О, сердце! В этих тенях века,
Где истин нет, иному верь!
Люби в себе сверхчеловека.
Явись как бог и полузверь.

Поэтому когда Брюсов после 1917 года пошёл в услужение большевистской власти, воспевал революцию, славил Ленина, это было для него естественно и логично: не всё ли равно, кому служить?

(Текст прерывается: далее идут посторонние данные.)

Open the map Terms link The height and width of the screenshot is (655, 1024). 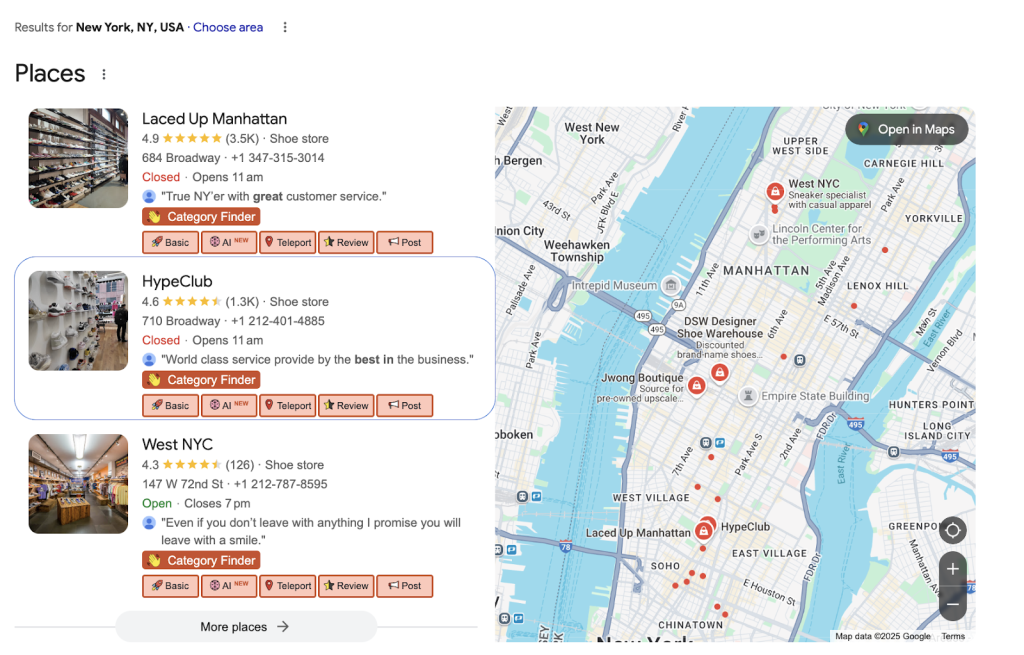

Из прозаических опытов Брюсова любопытнее прочих роман "Огненный ангел" (1908). Действие происходит в Германии XVI века, всё погружено в стихию магических соблазнов. Некоей девушке Ренате является в облике ангельском дьявол, который затем якобы обращается в земного красавца графа Генриха. После расставания с графом Рената встречается с возвратившимся из Америки Рупрехтом, гуманистом, рационалистом и поклонником научного знания. Под влиянием Ренаты он начинает занятия магией, посещает шабаш ведьм, вызывает дьявола, ведёт беседы о тайнах мироздания, встречается с Фаустом и Мефистофелем, пытается, по требованию Ренаты, убить графа Генриха... В финале Ренату сжигают на костре, а Рупрехт вновь отправляется в Америку. Всё это преподносится занимательно, хотя и несколько рассудочно. Брюсов — сугубый рационалист. Всю "чертовщину", им изображённую, он изучает пытливым своим умом. Рупрехт во многом его alter ego: он тоже предаётся всей мистике как исследователь, а не преданный поклонник и раб.

Некоторые литературоведы видят в романе изображение борьбы между магизмом и гуманизмом и пытаются разгадать, кто победил. Да кто бы ни победил — в выигрыше в любом случае останется всё тот же "огненный ангел".

Брюсов любопытен как художник, но смущает своей полной бездуховностью.

Имя Вячеслава Ивановича Иванова (1866—1949) прежде всего соединяется в сознании со знаменитой "башней", с происходившими в квартире Иванова религиозно-философскими и литературными средами (1905—1909). "Башня" — это угловой полукруглый эркер в том доме, где жил Иванов в Петербурге, образовывавший в одной из комнат квартиры своеобразную конфигурацию. В "башне" читались стихи и проза, велись религиозные и философские беседы. Здесь не обошлось без попытки (о ней не без усмешки рассказал подробнее других Бердяев) некоей то ли мистической оргии, то ли "радения", о чём сами участники действа вспоминали, вероятно, с ощущением внутренней неловкости.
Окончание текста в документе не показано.